**Exercise directions:**
An exact copy of all the records is the expected answer.

[Saved entries]
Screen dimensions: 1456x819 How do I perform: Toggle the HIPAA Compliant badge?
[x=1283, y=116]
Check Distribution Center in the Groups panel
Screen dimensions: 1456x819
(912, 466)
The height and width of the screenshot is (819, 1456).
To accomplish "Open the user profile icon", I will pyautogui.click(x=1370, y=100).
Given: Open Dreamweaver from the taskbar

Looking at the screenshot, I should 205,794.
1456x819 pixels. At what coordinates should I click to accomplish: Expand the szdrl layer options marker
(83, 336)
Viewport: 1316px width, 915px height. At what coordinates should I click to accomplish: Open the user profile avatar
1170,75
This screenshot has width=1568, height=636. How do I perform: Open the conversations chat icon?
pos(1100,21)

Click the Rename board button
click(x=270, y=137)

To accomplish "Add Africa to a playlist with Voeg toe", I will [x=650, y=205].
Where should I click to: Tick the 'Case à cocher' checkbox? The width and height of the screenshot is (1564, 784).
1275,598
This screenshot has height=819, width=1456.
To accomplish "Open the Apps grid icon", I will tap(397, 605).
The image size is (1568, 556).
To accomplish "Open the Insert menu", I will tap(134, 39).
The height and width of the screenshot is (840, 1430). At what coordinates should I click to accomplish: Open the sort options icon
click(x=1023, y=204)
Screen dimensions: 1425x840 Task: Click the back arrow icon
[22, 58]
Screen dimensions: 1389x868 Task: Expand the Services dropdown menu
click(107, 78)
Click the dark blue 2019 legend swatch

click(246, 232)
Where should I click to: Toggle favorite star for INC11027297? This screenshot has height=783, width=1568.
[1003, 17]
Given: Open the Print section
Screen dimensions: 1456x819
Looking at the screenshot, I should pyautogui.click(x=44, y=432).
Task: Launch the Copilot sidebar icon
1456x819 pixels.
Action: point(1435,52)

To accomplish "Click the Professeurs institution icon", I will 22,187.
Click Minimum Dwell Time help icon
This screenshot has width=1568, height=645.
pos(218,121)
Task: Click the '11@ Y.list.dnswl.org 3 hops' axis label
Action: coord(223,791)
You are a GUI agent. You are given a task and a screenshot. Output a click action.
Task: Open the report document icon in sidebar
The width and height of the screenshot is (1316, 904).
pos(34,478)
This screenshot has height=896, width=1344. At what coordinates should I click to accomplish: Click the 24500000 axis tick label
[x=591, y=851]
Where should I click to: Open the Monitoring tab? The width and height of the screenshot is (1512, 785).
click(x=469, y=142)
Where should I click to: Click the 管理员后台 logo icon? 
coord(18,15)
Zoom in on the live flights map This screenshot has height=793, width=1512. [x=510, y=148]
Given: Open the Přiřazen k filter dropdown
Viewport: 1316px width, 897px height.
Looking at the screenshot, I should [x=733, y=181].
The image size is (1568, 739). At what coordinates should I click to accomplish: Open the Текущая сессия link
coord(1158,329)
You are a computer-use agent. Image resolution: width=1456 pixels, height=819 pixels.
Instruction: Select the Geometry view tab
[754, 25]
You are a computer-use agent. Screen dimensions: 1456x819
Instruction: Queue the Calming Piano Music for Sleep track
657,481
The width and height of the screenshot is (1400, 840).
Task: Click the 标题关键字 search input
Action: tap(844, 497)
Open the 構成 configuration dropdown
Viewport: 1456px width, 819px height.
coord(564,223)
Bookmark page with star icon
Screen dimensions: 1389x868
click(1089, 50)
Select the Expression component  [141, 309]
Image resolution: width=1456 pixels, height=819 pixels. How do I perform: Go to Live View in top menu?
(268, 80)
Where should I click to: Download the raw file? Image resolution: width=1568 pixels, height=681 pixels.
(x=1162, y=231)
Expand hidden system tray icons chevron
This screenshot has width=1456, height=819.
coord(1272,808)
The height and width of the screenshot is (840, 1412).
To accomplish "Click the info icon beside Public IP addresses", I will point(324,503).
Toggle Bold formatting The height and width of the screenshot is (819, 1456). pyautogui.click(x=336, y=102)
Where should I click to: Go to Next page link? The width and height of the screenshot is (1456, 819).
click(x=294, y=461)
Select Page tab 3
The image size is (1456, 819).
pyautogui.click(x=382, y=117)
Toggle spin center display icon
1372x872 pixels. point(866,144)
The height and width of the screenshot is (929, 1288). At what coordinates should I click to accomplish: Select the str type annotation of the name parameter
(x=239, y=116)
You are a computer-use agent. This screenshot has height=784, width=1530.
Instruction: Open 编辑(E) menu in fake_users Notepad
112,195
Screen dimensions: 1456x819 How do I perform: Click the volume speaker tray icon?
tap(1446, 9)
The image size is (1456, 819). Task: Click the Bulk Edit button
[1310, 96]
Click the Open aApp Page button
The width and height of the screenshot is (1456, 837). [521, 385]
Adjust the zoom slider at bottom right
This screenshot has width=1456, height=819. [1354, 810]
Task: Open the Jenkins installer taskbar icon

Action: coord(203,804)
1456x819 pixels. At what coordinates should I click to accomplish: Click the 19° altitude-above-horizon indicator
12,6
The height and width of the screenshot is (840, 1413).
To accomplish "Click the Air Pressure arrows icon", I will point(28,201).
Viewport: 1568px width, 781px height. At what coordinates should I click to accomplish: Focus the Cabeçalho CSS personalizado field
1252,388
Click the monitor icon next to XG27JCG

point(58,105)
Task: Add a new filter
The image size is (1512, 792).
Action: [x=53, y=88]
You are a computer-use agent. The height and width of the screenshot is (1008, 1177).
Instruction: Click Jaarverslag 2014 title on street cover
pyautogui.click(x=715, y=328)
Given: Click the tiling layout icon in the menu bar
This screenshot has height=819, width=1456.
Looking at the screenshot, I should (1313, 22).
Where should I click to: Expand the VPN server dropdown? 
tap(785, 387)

**Problem solution:**
Screen dimensions: 1456x819 How do I perform: Toggle the HIPAA Compliant badge?
[x=1283, y=116]
Check Distribution Center in the Groups panel
Screen dimensions: 1456x819
(912, 466)
The height and width of the screenshot is (819, 1456).
To accomplish "Open the user profile icon", I will pyautogui.click(x=1370, y=100).
Given: Open Dreamweaver from the taskbar

Looking at the screenshot, I should 205,794.
1456x819 pixels. At what coordinates should I click to accomplish: Expand the szdrl layer options marker
(83, 336)
Viewport: 1316px width, 915px height. At what coordinates should I click to accomplish: Open the user profile avatar
1170,75
This screenshot has width=1568, height=636. How do I perform: Open the conversations chat icon?
pos(1100,21)

Click the Rename board button
click(x=270, y=137)

To accomplish "Add Africa to a playlist with Voeg toe", I will [x=650, y=205].
Where should I click to: Tick the 'Case à cocher' checkbox? The width and height of the screenshot is (1564, 784).
1275,598
This screenshot has height=819, width=1456.
To accomplish "Open the Apps grid icon", I will tap(397, 605).
The image size is (1568, 556).
To accomplish "Open the Insert menu", I will tap(134, 39).
The height and width of the screenshot is (840, 1430). At what coordinates should I click to accomplish: Open the sort options icon
click(x=1023, y=204)
Screen dimensions: 1425x840 Task: Click the back arrow icon
[22, 58]
Screen dimensions: 1389x868 Task: Expand the Services dropdown menu
click(107, 78)
Click the dark blue 2019 legend swatch

click(246, 232)
Where should I click to: Toggle favorite star for INC11027297? This screenshot has height=783, width=1568.
[1003, 17]
Given: Open the Print section
Screen dimensions: 1456x819
Looking at the screenshot, I should pyautogui.click(x=44, y=432).
Task: Launch the Copilot sidebar icon
1456x819 pixels.
Action: point(1435,52)

To accomplish "Click the Professeurs institution icon", I will 22,187.
Click Minimum Dwell Time help icon
This screenshot has width=1568, height=645.
pos(218,121)
Task: Click the '11@ Y.list.dnswl.org 3 hops' axis label
Action: coord(223,791)
You are a GUI agent. You are given a task and a screenshot. Output a click action.
Task: Open the report document icon in sidebar
The width and height of the screenshot is (1316, 904).
pos(34,478)
This screenshot has height=896, width=1344. At what coordinates should I click to accomplish: Click the 24500000 axis tick label
[x=591, y=851]
Where should I click to: Open the Monitoring tab? The width and height of the screenshot is (1512, 785).
click(x=469, y=142)
Where should I click to: Click the 管理员后台 logo icon? 
coord(18,15)
Zoom in on the live flights map This screenshot has height=793, width=1512. [x=510, y=148]
Given: Open the Přiřazen k filter dropdown
Viewport: 1316px width, 897px height.
Looking at the screenshot, I should [x=733, y=181].
The image size is (1568, 739). At what coordinates should I click to accomplish: Open the Текущая сессия link
coord(1158,329)
You are a computer-use agent. Image resolution: width=1456 pixels, height=819 pixels.
Instruction: Select the Geometry view tab
[754, 25]
You are a computer-use agent. Screen dimensions: 1456x819
Instruction: Queue the Calming Piano Music for Sleep track
657,481
The width and height of the screenshot is (1400, 840).
Task: Click the 标题关键字 search input
Action: tap(844, 497)
Open the 構成 configuration dropdown
Viewport: 1456px width, 819px height.
coord(564,223)
Bookmark page with star icon
Screen dimensions: 1389x868
click(1089, 50)
Select the Expression component  [141, 309]
Image resolution: width=1456 pixels, height=819 pixels. How do I perform: Go to Live View in top menu?
(268, 80)
Where should I click to: Download the raw file? Image resolution: width=1568 pixels, height=681 pixels.
(x=1162, y=231)
Expand hidden system tray icons chevron
This screenshot has width=1456, height=819.
coord(1272,808)
The height and width of the screenshot is (840, 1412).
To accomplish "Click the info icon beside Public IP addresses", I will point(324,503).
Toggle Bold formatting The height and width of the screenshot is (819, 1456). pyautogui.click(x=336, y=102)
Where should I click to: Go to Next page link? The width and height of the screenshot is (1456, 819).
click(x=294, y=461)
Select Page tab 3
The image size is (1456, 819).
pyautogui.click(x=382, y=117)
Toggle spin center display icon
1372x872 pixels. point(866,144)
The height and width of the screenshot is (929, 1288). At what coordinates should I click to accomplish: Select the str type annotation of the name parameter
(x=239, y=116)
You are a computer-use agent. This screenshot has height=784, width=1530.
Instruction: Open 编辑(E) menu in fake_users Notepad
112,195
Screen dimensions: 1456x819 How do I perform: Click the volume speaker tray icon?
tap(1446, 9)
The image size is (1456, 819). Task: Click the Bulk Edit button
[1310, 96]
Click the Open aApp Page button
The width and height of the screenshot is (1456, 837). [521, 385]
Adjust the zoom slider at bottom right
This screenshot has width=1456, height=819. [1354, 810]
Task: Open the Jenkins installer taskbar icon

Action: coord(203,804)
1456x819 pixels. At what coordinates should I click to accomplish: Click the 19° altitude-above-horizon indicator
12,6
The height and width of the screenshot is (840, 1413).
To accomplish "Click the Air Pressure arrows icon", I will point(28,201).
Viewport: 1568px width, 781px height. At what coordinates should I click to accomplish: Focus the Cabeçalho CSS personalizado field
1252,388
Click the monitor icon next to XG27JCG

point(58,105)
Task: Add a new filter
The image size is (1512, 792).
Action: [x=53, y=88]
You are a computer-use agent. The height and width of the screenshot is (1008, 1177).
Instruction: Click Jaarverslag 2014 title on street cover
pyautogui.click(x=715, y=328)
Given: Click the tiling layout icon in the menu bar
This screenshot has height=819, width=1456.
Looking at the screenshot, I should (1313, 22).
Where should I click to: Expand the VPN server dropdown? 
tap(785, 387)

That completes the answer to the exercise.